The arrival of more than one million refugees and migrants in Europe last year led Germany, Austria, Denmark, Norway and Sweden to suspend the Schengen agreement, which has abolished many of the EU's internal borders and thus enabled passport-free travel throughout the bloc.
However, the suspension of Schengen at some shared borders has reportedly led to higher economic costs related to barriers to trade and traffic delays at border crossing points.
In the report published on Thursday, which was commissioned by the European Parliament, the think-tank calculated the cost of re-establishing border controls in the Schengen area. It found that re-establishing border controls in Europe would cost around 2-3 billion euros ($2.1 – 3.3 billion) in annual operating costs.
This would also involve fixed one-off costs of up to 19 billion euros ($21 billion), depending on the timeframe for establishing border controls. The permanent establishment of border controls would result in a higher one-off cost, RAND reported.
On Thursday EU Interior Ministers met in Luxembourg to discuss the possibility of renewing border-free internal travel after the initial emergency measures are scheduled to end on November 15.
The Schengen agreement was initially signed by five European governments (Belgium, Germany, France, Luxembourg and the Netherlands) in the Luxembourgish town of Schengen in 1985, and came into force in 1995.
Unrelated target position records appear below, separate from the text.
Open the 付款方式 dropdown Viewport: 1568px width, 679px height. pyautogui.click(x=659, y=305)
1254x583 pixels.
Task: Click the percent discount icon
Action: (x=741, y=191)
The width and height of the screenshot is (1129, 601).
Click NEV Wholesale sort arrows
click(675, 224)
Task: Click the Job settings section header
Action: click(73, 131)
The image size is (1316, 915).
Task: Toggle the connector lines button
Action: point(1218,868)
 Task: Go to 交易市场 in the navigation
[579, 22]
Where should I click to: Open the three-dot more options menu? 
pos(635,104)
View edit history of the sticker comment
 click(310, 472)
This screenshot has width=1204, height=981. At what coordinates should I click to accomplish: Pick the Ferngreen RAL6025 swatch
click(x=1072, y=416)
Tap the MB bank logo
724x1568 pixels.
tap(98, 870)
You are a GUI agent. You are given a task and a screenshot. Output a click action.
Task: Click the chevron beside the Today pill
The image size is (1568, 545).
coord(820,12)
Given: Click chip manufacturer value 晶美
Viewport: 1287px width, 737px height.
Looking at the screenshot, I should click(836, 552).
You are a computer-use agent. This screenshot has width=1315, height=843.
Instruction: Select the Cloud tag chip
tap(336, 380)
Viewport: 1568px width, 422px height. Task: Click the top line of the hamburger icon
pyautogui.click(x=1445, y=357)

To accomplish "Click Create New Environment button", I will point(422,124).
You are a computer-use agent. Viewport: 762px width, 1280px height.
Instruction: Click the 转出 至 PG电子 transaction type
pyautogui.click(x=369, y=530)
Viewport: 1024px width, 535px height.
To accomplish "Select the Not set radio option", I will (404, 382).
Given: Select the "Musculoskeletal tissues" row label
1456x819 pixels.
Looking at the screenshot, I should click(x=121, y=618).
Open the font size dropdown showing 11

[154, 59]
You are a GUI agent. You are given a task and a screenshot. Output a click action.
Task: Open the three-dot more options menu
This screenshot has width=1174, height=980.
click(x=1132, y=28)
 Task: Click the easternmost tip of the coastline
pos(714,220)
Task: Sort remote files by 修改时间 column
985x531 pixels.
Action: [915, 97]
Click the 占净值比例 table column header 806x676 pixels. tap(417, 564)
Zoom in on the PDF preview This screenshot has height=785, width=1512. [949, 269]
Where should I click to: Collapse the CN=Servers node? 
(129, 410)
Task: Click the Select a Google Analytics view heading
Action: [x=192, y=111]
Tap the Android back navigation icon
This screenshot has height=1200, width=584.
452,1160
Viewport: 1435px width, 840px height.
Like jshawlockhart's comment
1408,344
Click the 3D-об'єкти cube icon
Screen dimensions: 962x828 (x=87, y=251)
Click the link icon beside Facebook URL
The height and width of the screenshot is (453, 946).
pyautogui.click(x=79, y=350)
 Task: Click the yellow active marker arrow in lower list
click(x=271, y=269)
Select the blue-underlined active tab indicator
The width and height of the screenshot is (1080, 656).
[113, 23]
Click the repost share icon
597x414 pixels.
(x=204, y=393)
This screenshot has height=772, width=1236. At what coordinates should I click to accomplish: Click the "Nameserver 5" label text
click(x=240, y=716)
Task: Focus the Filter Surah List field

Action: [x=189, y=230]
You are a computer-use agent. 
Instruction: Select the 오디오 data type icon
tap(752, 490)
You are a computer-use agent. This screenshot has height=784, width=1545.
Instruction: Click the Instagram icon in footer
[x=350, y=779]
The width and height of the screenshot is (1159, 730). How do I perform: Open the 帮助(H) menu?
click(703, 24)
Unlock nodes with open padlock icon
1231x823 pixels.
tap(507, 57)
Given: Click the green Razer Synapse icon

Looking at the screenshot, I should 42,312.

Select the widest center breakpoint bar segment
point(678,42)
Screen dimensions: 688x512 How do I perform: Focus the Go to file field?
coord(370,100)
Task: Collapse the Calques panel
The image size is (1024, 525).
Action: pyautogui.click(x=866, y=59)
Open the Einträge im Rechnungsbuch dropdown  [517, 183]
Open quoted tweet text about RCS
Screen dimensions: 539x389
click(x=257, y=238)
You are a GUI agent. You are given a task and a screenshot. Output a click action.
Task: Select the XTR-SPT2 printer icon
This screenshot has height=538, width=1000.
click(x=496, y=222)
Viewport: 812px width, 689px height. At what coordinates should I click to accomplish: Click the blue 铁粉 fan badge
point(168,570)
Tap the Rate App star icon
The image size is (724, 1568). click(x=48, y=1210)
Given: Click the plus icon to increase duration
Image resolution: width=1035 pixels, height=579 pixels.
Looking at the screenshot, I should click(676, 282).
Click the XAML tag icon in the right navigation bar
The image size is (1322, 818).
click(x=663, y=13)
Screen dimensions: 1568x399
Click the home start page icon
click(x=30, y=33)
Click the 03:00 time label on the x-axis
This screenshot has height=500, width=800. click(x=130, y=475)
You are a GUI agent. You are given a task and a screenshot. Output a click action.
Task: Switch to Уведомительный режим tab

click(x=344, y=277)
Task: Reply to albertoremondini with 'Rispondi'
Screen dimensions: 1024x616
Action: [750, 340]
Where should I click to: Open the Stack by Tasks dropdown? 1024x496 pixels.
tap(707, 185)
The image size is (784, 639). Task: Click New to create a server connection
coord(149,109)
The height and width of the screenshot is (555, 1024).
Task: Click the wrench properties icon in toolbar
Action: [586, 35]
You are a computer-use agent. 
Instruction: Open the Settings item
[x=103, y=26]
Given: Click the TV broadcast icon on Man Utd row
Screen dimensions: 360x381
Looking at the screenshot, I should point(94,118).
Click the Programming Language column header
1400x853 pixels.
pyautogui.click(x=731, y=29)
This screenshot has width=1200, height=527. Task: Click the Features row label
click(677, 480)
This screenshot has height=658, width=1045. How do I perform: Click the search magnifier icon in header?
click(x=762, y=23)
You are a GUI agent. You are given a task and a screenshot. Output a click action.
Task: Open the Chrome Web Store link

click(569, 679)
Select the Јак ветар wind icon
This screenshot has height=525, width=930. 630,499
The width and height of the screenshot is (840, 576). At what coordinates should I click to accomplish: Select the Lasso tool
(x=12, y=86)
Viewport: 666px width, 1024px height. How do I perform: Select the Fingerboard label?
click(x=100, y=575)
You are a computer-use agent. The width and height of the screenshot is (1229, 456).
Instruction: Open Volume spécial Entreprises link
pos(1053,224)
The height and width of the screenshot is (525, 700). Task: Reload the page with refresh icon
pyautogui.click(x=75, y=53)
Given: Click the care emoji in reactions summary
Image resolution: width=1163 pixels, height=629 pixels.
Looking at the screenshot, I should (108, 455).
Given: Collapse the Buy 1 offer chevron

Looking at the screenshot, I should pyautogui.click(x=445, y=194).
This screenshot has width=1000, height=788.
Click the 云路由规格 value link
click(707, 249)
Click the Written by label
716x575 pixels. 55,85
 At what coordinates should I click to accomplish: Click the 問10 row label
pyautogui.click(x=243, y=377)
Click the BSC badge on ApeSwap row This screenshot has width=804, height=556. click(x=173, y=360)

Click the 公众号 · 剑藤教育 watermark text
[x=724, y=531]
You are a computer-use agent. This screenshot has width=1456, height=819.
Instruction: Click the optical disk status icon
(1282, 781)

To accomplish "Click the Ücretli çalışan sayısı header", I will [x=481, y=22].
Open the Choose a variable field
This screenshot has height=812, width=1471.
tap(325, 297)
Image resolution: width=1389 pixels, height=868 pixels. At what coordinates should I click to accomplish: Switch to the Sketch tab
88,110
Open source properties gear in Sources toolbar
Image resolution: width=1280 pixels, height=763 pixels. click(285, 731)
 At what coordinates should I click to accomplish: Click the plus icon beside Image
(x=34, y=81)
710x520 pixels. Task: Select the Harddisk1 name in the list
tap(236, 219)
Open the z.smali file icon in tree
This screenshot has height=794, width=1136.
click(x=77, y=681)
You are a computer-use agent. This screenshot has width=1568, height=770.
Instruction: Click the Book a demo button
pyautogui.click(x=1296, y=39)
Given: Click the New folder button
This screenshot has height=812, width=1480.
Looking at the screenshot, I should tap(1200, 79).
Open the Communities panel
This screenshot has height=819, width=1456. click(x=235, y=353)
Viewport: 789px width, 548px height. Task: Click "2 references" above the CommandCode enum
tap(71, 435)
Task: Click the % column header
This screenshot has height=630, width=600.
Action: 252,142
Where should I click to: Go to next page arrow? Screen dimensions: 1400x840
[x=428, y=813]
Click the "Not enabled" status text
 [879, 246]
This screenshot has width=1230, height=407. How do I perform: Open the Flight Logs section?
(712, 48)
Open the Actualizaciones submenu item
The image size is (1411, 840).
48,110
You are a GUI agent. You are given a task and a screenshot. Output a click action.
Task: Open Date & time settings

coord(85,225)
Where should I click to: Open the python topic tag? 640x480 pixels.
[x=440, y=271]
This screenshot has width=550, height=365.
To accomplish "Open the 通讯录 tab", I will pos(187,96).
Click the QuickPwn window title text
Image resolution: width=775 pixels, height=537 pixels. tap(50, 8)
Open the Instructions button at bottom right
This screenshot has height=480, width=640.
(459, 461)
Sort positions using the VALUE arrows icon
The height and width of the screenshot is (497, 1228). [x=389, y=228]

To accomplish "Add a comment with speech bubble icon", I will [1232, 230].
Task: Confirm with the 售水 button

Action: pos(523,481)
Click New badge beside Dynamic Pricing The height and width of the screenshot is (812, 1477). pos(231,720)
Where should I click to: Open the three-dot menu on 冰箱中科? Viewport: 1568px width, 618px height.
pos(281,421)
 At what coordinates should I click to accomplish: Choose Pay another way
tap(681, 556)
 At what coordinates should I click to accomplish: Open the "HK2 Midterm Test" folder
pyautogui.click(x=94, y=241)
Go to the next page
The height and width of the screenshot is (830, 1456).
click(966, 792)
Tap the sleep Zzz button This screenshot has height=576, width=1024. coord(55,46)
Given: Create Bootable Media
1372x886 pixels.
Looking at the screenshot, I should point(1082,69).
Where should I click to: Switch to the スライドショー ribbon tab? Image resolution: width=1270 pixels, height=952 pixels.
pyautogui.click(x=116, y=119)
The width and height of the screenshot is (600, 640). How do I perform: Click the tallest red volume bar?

There are now 26 members of the Schengen zone, four non-EU members (Iceland, Norway, Switzerland and Liechtenstein) and 22 EU members. Six EU members are outside the Schengen area. They are the UK, Ireland, Romania, Bulgaria, Croatia, and Cyprus. While the first two have an opt-out on the Schengen agreement, the latter four are candidate countries and will be required to join the zone in the future.